Эта реакция оправдана и понятна - слишком часто в практике киноискусства к волшебному искусству музыки обращались с целью спекуляции на ее эмоциональной заразительности, прикрывая свою беспринципность и просто ремесленное бессилие.
Игорь Стравинский в "Хронике моей жизни" мудрее всех напомнил нам, кинематографистам, обращающимся слишком расточительно с музыкой:
"Музыка - единственная область, в которой человек реализует настоящее... Феномен музыки дан нам единственно для того, чтобы внести порядок во все существующее, включая сюда прежде всего отношения между человеком и временем. Следовательно, для того, чтобы феномен этот мог реализоваться, он требует как непременное и единственное условие - определенного построения"*.
* ()
А затем, размышляя о Бетховене, он высказал мысль, которую следует нам положить в основу всей своей кинопрактики:
"Подлинно строгая сдержанность является редчайшим качеством, и оно труднее всего достижимо"*.
* ()
Значит, мне предстояло заново искать свои пути к новому жанру, и я, следуя многолетней выработанной привычке прежде всего "вгрызаться" в материал, постарался усвоить хотя бы минимум сведений об искусстве оперы и ее современных тенденциях.
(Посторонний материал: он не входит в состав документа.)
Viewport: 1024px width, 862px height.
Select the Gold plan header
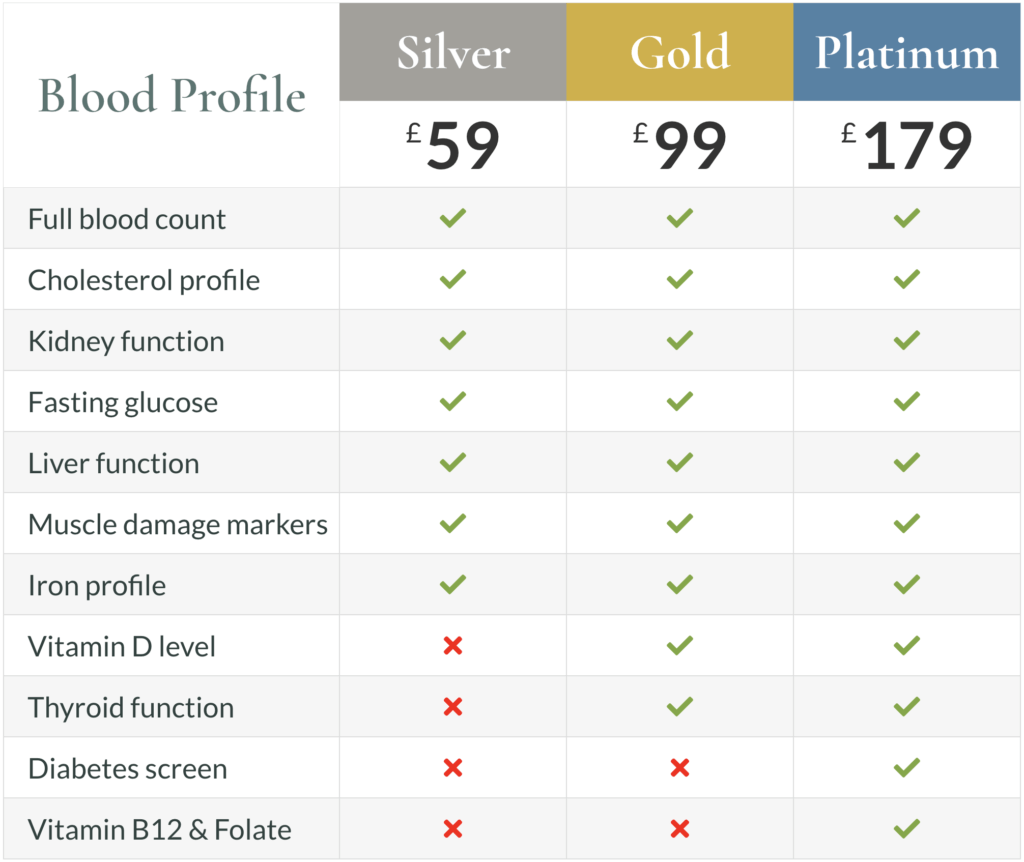(x=680, y=53)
Для частичной реабилитации моих ранних музыкальных вкусов могу признать, что в детстве был взволнован лишь раз, когда родители повели меня в Мариинский театр на "Хованщину". Вот тут гений Мусоргского поразил меня насквозь, и последнее видение самосожжения раскольников, со свечами в руках, осталось не только в зрелищной памяти, но и на слуху навсегда.
Постепенно мое музыкальное невежество смягчалось, уже в двадцатых годах знакомство с "Петрушкой" и "Весной священной" Стравинского, "Сарказмами" и "Мимолетностями" Прокофьева, а затем работа над костюмами к танцевальным постановкам К. Голейзовского и Л. Лукина на музыку Скрябина, Метнера и Дебюсси формировали мой вкус, но по-прежнему, кроме "Носа", с которого началась моя дружба с молодым Д. Шостаковичем, ни одна опера ничего не говорила моему сердцу.
Были, конечно, исключения, но редкие: меня заинтересовало в постановках Вл. Немировича-Данченко "Карменсита и солдат" необычное размещение хора, как голоса судьбы, раздающегося откуда-то сверху, или в "Травиате" - в боковых ложах, как воплощения светской молвы, осуждающей героиню; новая транскрипция Мейерхольдом "Пиковой дамы" в Ленинграде; исполнение гастрольной негритянской труппой оперы "Порги и Бесс" Гершвина; но все это не могло окончательно разрушить мои стереотипы восприятия оперы.
Только "Трехгрошовая опера" Брехта - Вейля, которую мне посчастливилось видеть в четырех разных редакциях - из них лучшей оказалась та, которую и сам Брехт считал образцовой, в постановке Стрелера в Миланском "Пикколо-театре",- нарушила мой покой, но я не мог отнести ее к разряду "чистой", или "классической", оперы.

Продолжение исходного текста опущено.